The present Government have been at the receiving end of a great deal of criticism in this case, but we have to remember that we are considering successive Governments. The details are set out in our report as to the provision that some Governments have attempted to make to alleviate financial hardship, but they compare poorly with the provision available in Ireland, Canada, New Zealand and Italy, to cite just a few examples. In most cases, that provision came about by way of settlement of claims that were being pursued in the courts. Part of the indignation felt here is that it was necessary to initiate proceedings in the courts. We believe that such action is not the appropriate way of approaching this question.

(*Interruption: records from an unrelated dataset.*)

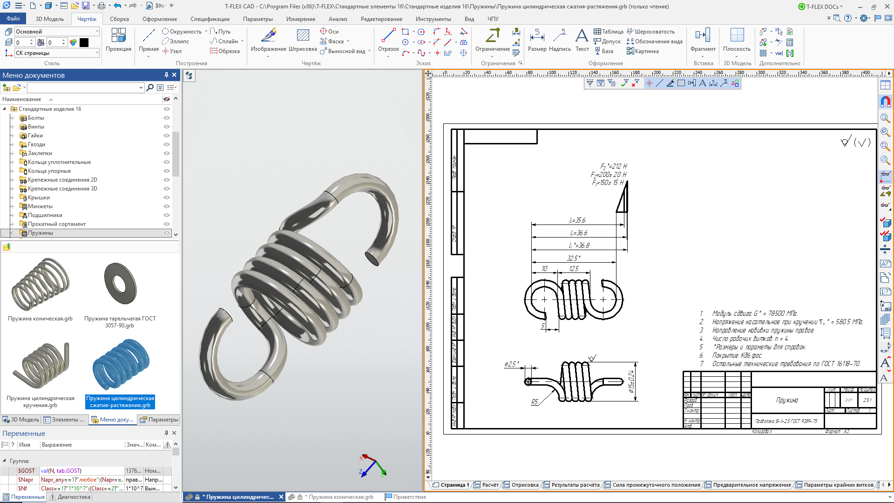Switch to the Сборка ribbon tab
Viewport: 894px width, 503px height.
tap(119, 19)
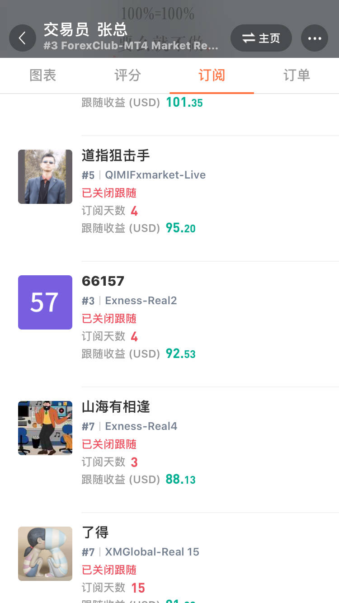The height and width of the screenshot is (603, 339).
Task: Open subscriber name 道指狙击手
Action: tap(116, 155)
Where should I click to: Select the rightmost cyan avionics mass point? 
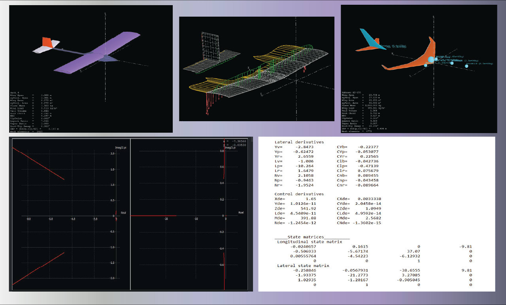click(x=466, y=66)
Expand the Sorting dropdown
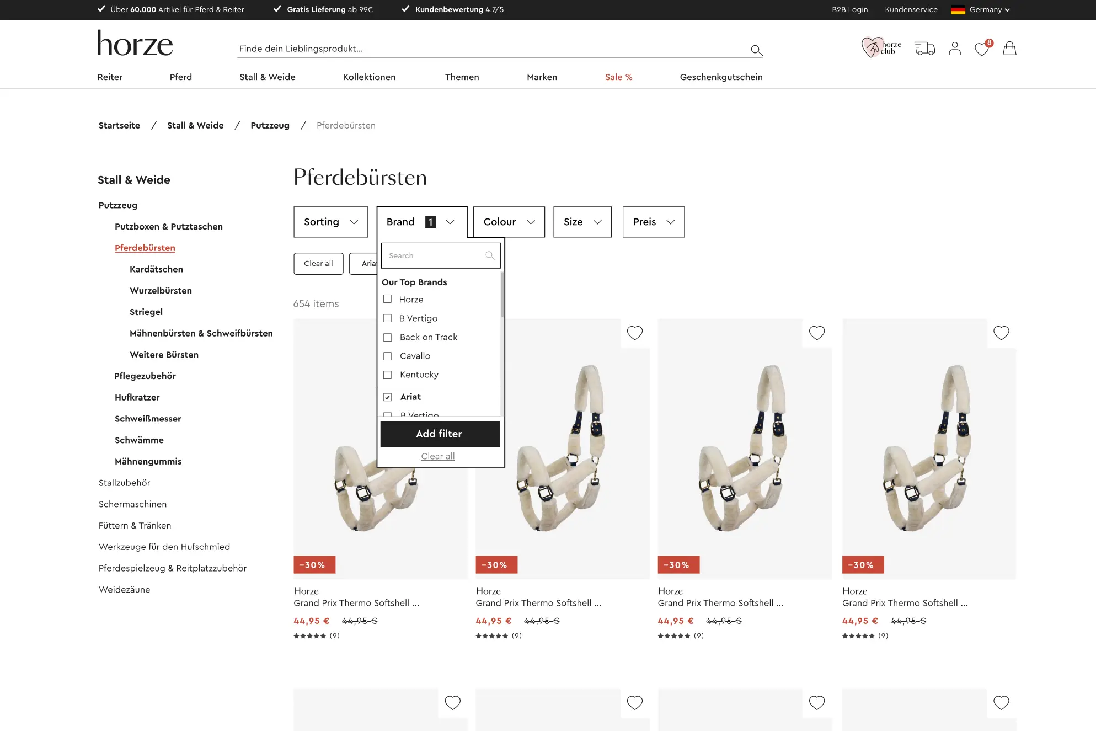This screenshot has width=1096, height=731. point(330,222)
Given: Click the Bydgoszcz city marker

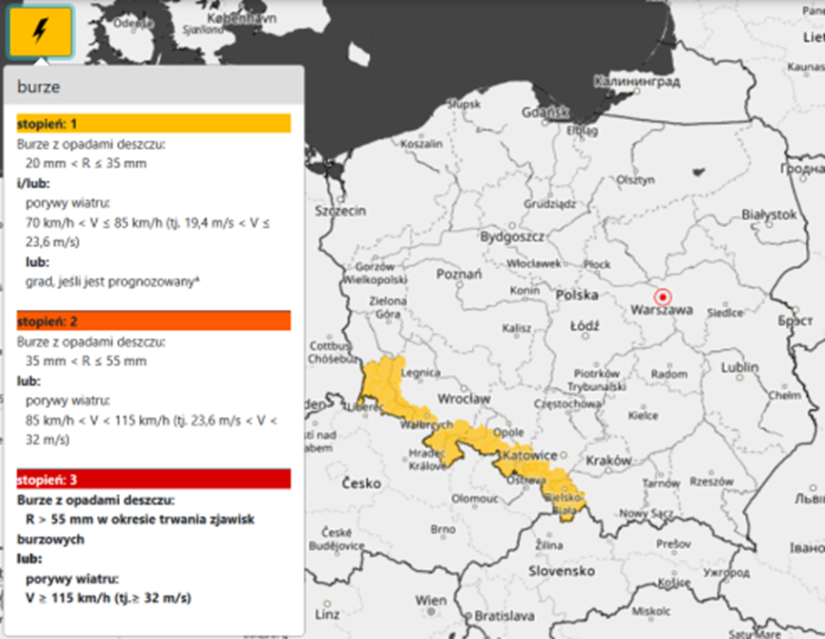Looking at the screenshot, I should (x=512, y=225).
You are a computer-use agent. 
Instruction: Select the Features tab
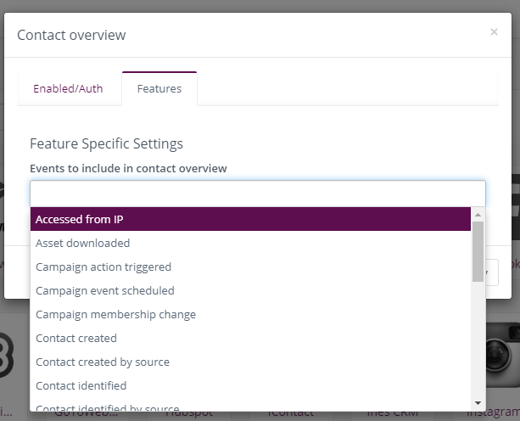pos(159,88)
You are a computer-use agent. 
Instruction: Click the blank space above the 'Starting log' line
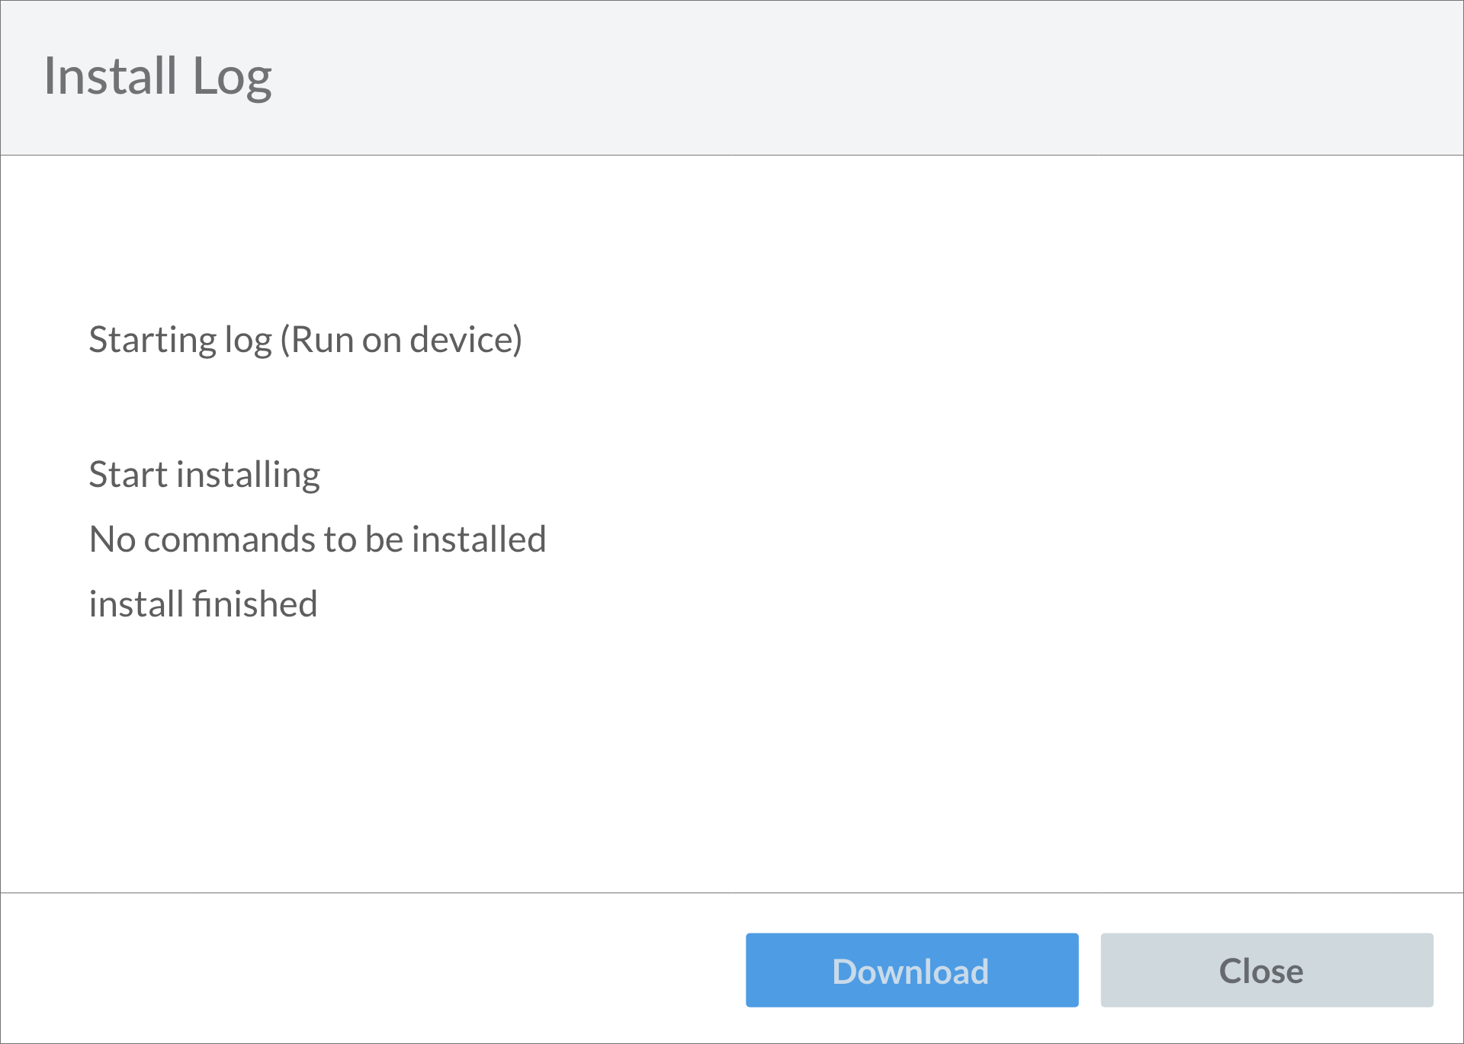(x=732, y=236)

It is understandable that those who have suffered have looked for someone to blame and equally understandable that Governments have said that they were not to blame and regarded that as an end to the discussion. We said in our report that argument in the courts addresses the wrong questions in such situations. It does not matter whether claimants are time-barred by the Limitation Act, whether they were persuaded as a condition of the relief that has been available to sign a release exempting the Government from further claims, whether participants are now dead or whether records have been lost. We believe that it is unworthy for the Government to argue, "It wasn't our fault, so we won't relieve the financial hardship". The party that I joined more than 60 years ago believed that the Government had a duty to ensure for all their citizens a reasonable standard of living and relief from poverty—poverty for which they were not responsible—particularly where it is attributable to a specific misfortune that is clearly identifiable. I recollect Lord Ackner asking in this Chamber on more than one occasion how this situation could be distinguished from the criminal injury legislation; a victim of crime is compensated by the Government without anyone asking whether the misfortune was the Government's fault.

I am very conscious that this is not the optimum time to choose to press on the Government the need for expenditure adequate to address the hardship, but the relief has been withheld for too long. Many whose final years might have been passed free from financial pressures are already dead. Others have only a limited time left. For too long, the debate has been about what might have been. What needs to be discussed now is what may yet be.